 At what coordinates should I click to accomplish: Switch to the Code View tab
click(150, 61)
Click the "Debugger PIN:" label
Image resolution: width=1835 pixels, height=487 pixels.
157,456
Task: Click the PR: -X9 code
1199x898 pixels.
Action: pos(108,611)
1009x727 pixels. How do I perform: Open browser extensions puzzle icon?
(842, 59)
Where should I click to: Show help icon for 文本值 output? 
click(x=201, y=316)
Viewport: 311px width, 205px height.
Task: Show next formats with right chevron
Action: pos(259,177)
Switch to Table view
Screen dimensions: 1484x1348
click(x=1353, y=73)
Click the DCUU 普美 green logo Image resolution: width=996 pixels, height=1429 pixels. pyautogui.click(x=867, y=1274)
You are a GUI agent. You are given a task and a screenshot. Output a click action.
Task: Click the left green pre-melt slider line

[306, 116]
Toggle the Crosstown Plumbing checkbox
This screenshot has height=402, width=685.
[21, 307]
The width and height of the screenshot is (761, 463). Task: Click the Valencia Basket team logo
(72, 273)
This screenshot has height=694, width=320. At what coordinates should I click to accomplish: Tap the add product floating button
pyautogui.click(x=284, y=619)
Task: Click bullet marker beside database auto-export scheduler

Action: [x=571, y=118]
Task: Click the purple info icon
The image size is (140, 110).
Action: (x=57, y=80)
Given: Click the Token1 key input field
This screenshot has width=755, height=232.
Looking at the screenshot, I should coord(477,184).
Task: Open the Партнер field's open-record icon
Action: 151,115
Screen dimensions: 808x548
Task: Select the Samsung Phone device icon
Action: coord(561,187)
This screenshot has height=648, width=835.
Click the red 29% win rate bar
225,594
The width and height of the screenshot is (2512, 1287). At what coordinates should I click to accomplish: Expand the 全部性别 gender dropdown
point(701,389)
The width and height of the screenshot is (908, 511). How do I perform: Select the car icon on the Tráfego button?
- - -
- **WHAT NEEDS TO BE DONE**
Reproduce all of the items above line for line, without changing a single character.

- **ANSWER TO THIS EXERCISE**
 At what coordinates should I click to accomplish: Switch to the Code View tab
click(150, 61)
Click the "Debugger PIN:" label
Image resolution: width=1835 pixels, height=487 pixels.
157,456
Task: Click the PR: -X9 code
1199x898 pixels.
Action: pos(108,611)
1009x727 pixels. How do I perform: Open browser extensions puzzle icon?
(842, 59)
Where should I click to: Show help icon for 文本值 output? 
click(x=201, y=316)
Viewport: 311px width, 205px height.
Task: Show next formats with right chevron
Action: pos(259,177)
Switch to Table view
Screen dimensions: 1484x1348
click(x=1353, y=73)
Click the DCUU 普美 green logo Image resolution: width=996 pixels, height=1429 pixels. pyautogui.click(x=867, y=1274)
You are a GUI agent. You are given a task and a screenshot. Output a click action.
Task: Click the left green pre-melt slider line

[306, 116]
Toggle the Crosstown Plumbing checkbox
This screenshot has height=402, width=685.
[21, 307]
The width and height of the screenshot is (761, 463). Task: Click the Valencia Basket team logo
(72, 273)
This screenshot has height=694, width=320. At what coordinates should I click to accomplish: Tap the add product floating button
pyautogui.click(x=284, y=619)
Task: Click bullet marker beside database auto-export scheduler

Action: [x=571, y=118]
Task: Click the purple info icon
The image size is (140, 110).
Action: (x=57, y=80)
Given: Click the Token1 key input field
This screenshot has width=755, height=232.
Looking at the screenshot, I should coord(477,184).
Task: Open the Партнер field's open-record icon
Action: 151,115
Screen dimensions: 808x548
Task: Select the Samsung Phone device icon
Action: coord(561,187)
This screenshot has height=648, width=835.
Click the red 29% win rate bar
225,594
The width and height of the screenshot is (2512, 1287). At what coordinates should I click to accomplish: Expand the 全部性别 gender dropdown
point(701,389)
The width and height of the screenshot is (908, 511). How do I perform: Select the car icon on the Tráfego button?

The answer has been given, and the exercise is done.